И, наобещав Танет, которую в те дни боготворил, всех возможных благ, Ларренс решил избавиться от старшего сына. В самом деле! Для чего ему этот незнакомый ребенок, который смотрит из угла дикими глазами и как будто ждет удобного случая вцепиться в горло? И от Ларренса ли он был рожден? Ведь когда Элизахар появился на свет, герцога не было рядом.

Объявить сына подменышем Ларренс все же не решился. Как ни презирал он законы, публично нарушить собственное слово значило бы совершить опрометчивый поступок. Поэтому Ларренс прибег к испытанному способу: он отправил мальчика в лес с одним из слуг и наказал слуге вернуться без ребенка.

«Мне безразлично, что ты с ним сделаешь, — сказал Ларренс. — Более того, я вообще не желаю этого знать. Я в этом не участвую, ты меня понял? Можешь убить его или бросить в чаще, а можешь отдать на воспитание каким-нибудь углежогам… Вернешься — ни о чем не рассказывай».

Поэтому Ларренс ничего не знал о судьбе старшего сына.

Элизахар не умер в лесу, не потерялся в чаще и не вырос в семействе углежогов, в смутных догадках о собственном происхождении. Слуга не взял на себя ответственность за судьбу знатного ребенка и попросту отвез мальчика к родне со стороны матери. Там он передал герцогского сына с рук на руки деду. И, ничего не объясняя, поскорей отбыл.

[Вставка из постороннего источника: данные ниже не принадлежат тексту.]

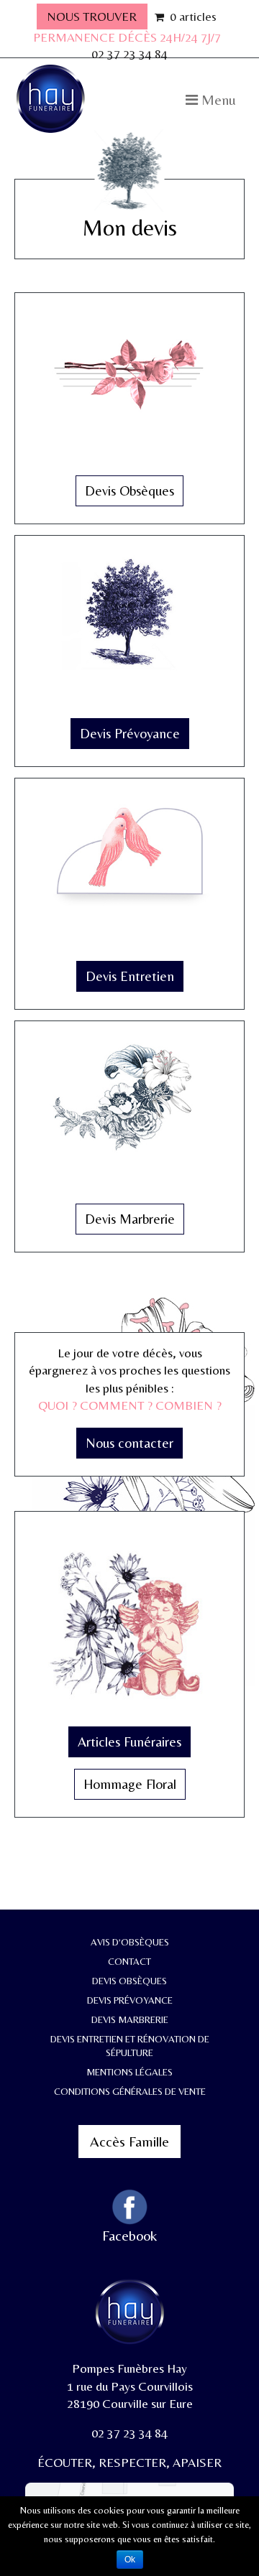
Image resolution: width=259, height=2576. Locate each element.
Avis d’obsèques (130, 1942)
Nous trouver (92, 16)
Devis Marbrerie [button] (130, 1219)
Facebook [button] (129, 2235)
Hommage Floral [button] (129, 1784)
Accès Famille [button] (129, 2141)
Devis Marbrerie (129, 2019)
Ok (129, 2559)
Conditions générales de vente (130, 2091)
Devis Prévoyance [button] (130, 733)
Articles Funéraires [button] (129, 1741)
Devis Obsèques (129, 1980)
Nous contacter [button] (129, 1443)
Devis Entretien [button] (130, 976)
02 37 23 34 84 (129, 54)
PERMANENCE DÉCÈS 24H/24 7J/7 (127, 37)
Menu (217, 99)
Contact (129, 1961)
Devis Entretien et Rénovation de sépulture (129, 2045)
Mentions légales (129, 2072)
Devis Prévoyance (130, 2000)
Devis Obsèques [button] (129, 490)
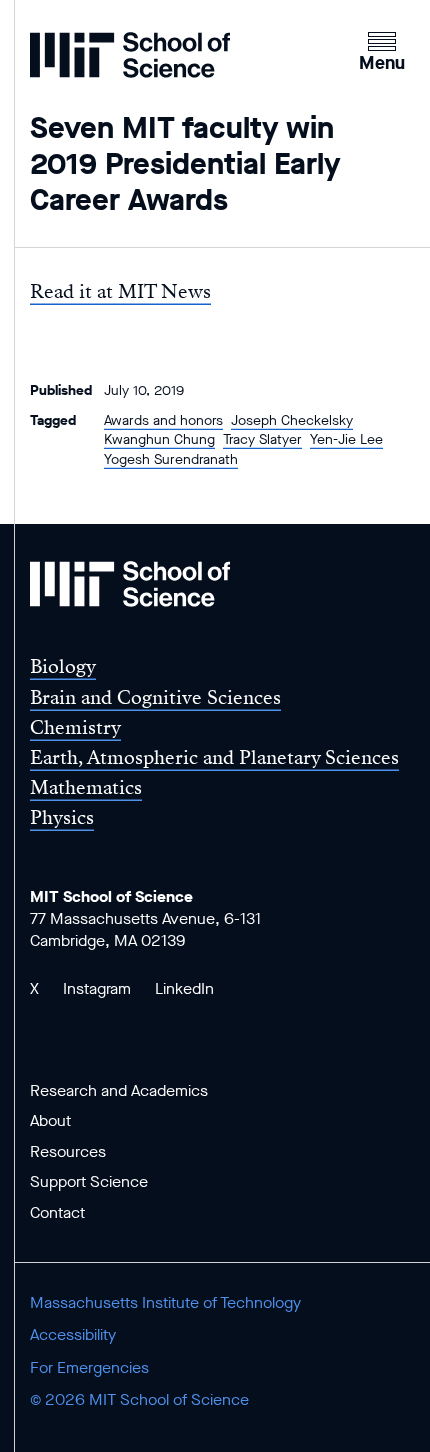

Дед Элизахара, человек догадливый, сразу же отказался от идеи наводить справки о причине произошедшего. До него уже доходили слухи о вторичной женитьбе Ларренса; прочее, особенно немного зная нрав пылкой Танет, нетрудно было домыслить.

Элизахар, следуя примеру своего мудрого деда, никогда не расспрашивал об отце. Все, что ему было известно о Ларренсе, он выяснял походя, как бы невзначай. Так, он узнал о том, что Танет родила одну за другой двух дочерей и больше не беременела; Ларренс быстро охладел к ней и снова с головой погрузился в свои интриги с кочевниками.

Спустя еще несколько лет пришли новые слухи: сплетники положительно утверждали, что Ларренс начал брать жен в кочевых племенах. Вероятно, так оно и было; Элизахар никогда не решался это проверить.

Смерть деда развязала ему руки, тем более что новые наследники ясно дали понять Элизахару: терпеть его присутствие они не намерены.

Он и сам тяготился своим двусмысленным положением. И ушел, растворился на дорогах королевства. Недолгое время — наемный работник, на пару дней, на месяц осевший в какой-нибудь деревне, где ощущалась нужда в рабочих руках; затем, чуть дольше, — подсобный рабочий на шахтах.

Когда полугодовой контракт с горняцким поселком закончился, Элизахар окончательно убедился в том, что трудолюбие не входит в число присущих ему добродетелей. Ему не понравилось работать. Он предпочел идти дальше на север и наняться в армию.

Здесь он увидел своего отца в третий раз. Во время той кампании, когда они едва не взяли крепость Толесант, непобедимую твердыню посреди песков, Элизахар едва избежал смерти. Ларренс бросил его умирать — как поступил с большинством своих людей, когда те стали ему не нужны. В наемниках герцог никогда не испытывал нужды: потребуется — найдет для своей армии новых.